Video Games May Present Healthful Benefits for Those Suffering from Depression

Those who suffer from depression and other mental illnesses, often turn to their doctors or therapists for answers to their condition and medications to relieve them of their symptoms.

Now, an article in the Washington Post suggests a new type of therapy: video games. To try and determine if there truly is a link between mental health benefits and participating in playing of the video game Bejeweled, manufacturer PopCap commissioned and funded a study.

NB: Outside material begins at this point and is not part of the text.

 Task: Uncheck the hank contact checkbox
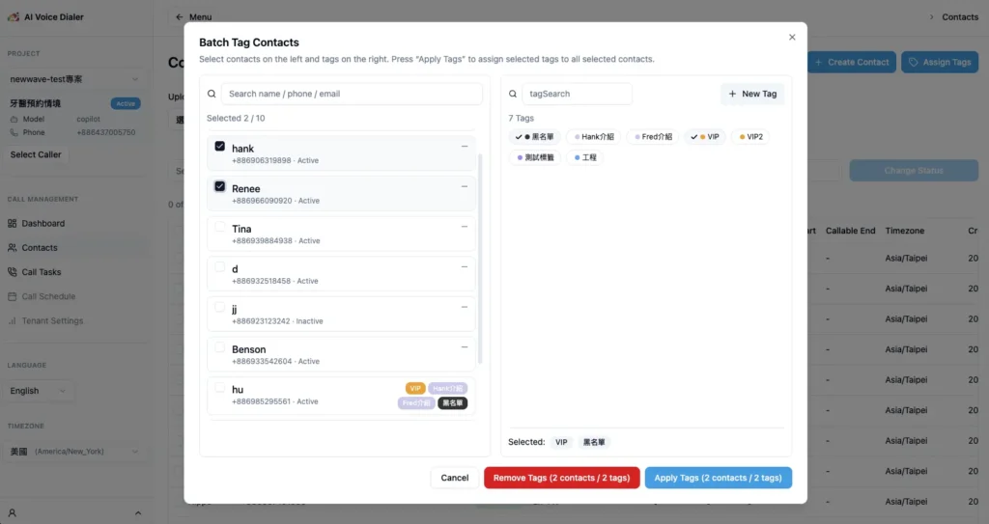(x=220, y=147)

Researchers determined that those volunteers who played Bejeweled displayed improved mood and heart rhythms compared with volunteers who weren’t playing. PopCap is now set to launch a second phase of testing to determine if video games can have measurable effects on clinical markers of depression.

This study and subsequent publishing of the findings is part of a broad array of unconventional efforts by video game companies to try and develop a new market for their products. This seems to be in direct contrast with the addictive aspects of video games and the impact that can have on a person’s mental health.

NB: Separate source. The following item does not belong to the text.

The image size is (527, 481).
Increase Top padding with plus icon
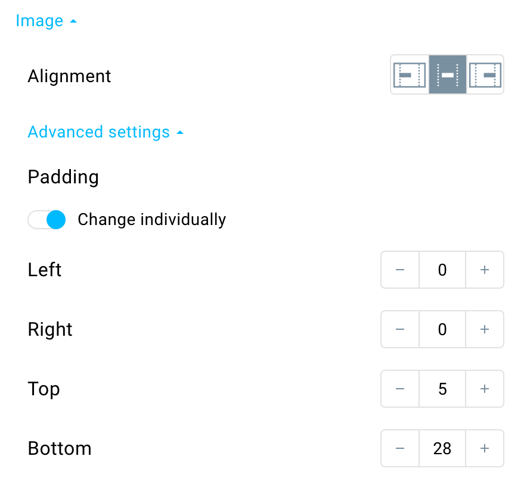point(485,389)
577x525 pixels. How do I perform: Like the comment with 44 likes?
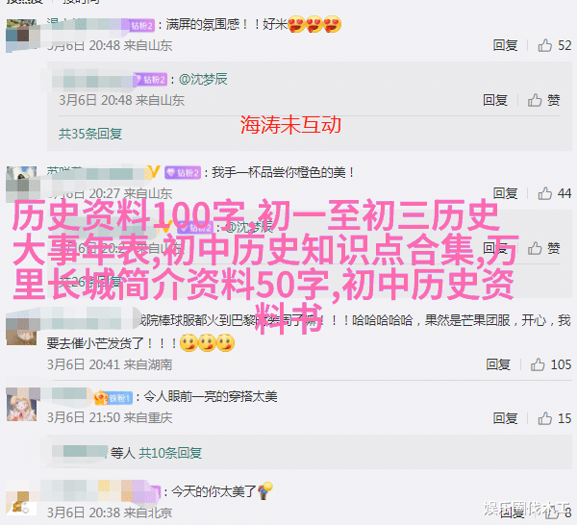(545, 193)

Carmen Russoniello, director of the psychophysiology lab and biofeedback clinic at East Carolina University in Greenville, N.C., is conducting the controlled research studies for PopCap. According to Russoniello, some games appear to activate the parasympathetic nervous system, which can reduce the heightened tension that is a natural response to stress.

Russoniello suggests these health benefits may be the result of the reality that many people in Western countries find it impossible to switch off and therefore, they are always alert and stressed out. Anytime this Type A personality tries to relax, he or she will get bored because they have come to require a certain level of stressful arousal.

Playing the video games offers just enough mental challenge to keep such people occupied while putting them into a state of relative mindlessness. Such a state appears to have salutary effects on stress and other mental problems.